═════ TEXT SEGMENT ═════
WARNING: This script starts one shell per chunk, for really large files, this could be hundreds.


Here is a script I wrote for this purpose. On a 4 processor machine it improved the sort performance by 100% !

#! /bin/ksh

MAX_LINES_PER_CHUNK=1000000
ORIGINAL_FILE=$1
SORTED_FILE=$2
CHUNK_FILE_PREFIX=$ORIGINAL_FILE.split.
SORTED_CHUNK_FILES=$CHUNK_FILE_PREFIX*.sorted

usage ()
═════ ENTRIES PROVIDED ═════
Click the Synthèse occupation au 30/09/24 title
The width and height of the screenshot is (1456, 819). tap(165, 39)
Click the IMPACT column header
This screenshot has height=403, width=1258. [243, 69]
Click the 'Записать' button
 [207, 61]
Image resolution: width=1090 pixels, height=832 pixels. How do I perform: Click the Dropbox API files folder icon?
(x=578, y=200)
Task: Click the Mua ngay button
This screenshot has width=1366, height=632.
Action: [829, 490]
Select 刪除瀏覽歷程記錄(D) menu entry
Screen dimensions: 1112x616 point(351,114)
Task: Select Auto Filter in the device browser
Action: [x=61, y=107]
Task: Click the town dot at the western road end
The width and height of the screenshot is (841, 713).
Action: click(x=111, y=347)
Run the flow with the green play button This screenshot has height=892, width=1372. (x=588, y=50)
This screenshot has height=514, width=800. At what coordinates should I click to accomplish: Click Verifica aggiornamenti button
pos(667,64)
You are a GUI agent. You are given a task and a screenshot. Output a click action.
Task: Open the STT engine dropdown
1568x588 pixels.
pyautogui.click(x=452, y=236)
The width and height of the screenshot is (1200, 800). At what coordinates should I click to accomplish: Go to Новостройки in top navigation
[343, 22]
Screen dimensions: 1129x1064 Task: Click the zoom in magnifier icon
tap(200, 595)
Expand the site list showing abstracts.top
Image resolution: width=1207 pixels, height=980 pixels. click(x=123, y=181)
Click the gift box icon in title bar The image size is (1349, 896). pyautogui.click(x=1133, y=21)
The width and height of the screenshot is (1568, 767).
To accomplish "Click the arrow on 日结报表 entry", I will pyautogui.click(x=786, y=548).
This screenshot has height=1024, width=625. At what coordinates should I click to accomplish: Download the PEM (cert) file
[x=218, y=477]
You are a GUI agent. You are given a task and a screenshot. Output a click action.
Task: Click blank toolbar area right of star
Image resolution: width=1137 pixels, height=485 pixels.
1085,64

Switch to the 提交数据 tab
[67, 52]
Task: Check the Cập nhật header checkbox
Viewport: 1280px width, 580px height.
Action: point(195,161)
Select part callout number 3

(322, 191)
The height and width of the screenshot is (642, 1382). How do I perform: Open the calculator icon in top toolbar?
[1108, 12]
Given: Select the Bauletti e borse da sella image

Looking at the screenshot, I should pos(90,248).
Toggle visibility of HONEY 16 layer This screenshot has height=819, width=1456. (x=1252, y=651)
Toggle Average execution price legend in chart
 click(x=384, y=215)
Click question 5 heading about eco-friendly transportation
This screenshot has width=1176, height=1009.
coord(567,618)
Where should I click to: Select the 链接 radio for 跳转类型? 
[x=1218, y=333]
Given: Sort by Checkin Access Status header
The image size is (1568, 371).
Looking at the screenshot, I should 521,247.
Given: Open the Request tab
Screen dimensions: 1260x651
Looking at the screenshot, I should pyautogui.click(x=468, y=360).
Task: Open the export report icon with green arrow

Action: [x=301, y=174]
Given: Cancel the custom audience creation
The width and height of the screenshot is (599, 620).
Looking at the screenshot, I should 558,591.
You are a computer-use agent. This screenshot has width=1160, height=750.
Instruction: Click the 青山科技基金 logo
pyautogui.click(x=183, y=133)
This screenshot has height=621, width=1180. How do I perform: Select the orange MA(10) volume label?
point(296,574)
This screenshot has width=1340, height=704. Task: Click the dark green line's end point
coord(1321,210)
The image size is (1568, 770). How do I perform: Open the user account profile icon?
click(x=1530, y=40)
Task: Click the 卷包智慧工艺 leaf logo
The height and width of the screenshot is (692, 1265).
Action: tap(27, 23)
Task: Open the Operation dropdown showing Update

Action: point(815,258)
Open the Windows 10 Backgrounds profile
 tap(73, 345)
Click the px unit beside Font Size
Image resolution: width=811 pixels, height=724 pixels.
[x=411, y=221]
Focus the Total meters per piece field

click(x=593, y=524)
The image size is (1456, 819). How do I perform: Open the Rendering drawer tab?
═════
Carry on the text about the chunked sort script from the point where it stops. The items aren't needed for this.

{
     echo Parallel sort
     echo usage: psort file1 file2
     echo Sorts text file file1 and stores the output in file2
     echo Note: file1 will be split in chunks up to $MAX_LINES_PER_CHUNK lines
     echo  and each chunk will be sorted in parallel
}

# test if we have two arguments on the command line
if [ $# != 2 ]
then
    usage
    exit
fi

#Cleanup any lefover files
rm -f $SORTED_CHUNK_FILES > /dev/null
rm -f $CHUNK_FILE_PREFIX* > /dev/null
rm -f $SORTED_FILE

#Splitting $ORIGINAL_FILE into chunks ...
split -l $MAX_LINES_PER_CHUNK $ORIGINAL_FILE $CHUNK_FILE_PREFIX

for file in $CHUNK_FILE_PREFIX*
do
    sort $file > $file.sorted &
done
wait

#Merging chunks to $SORTED_FILE ...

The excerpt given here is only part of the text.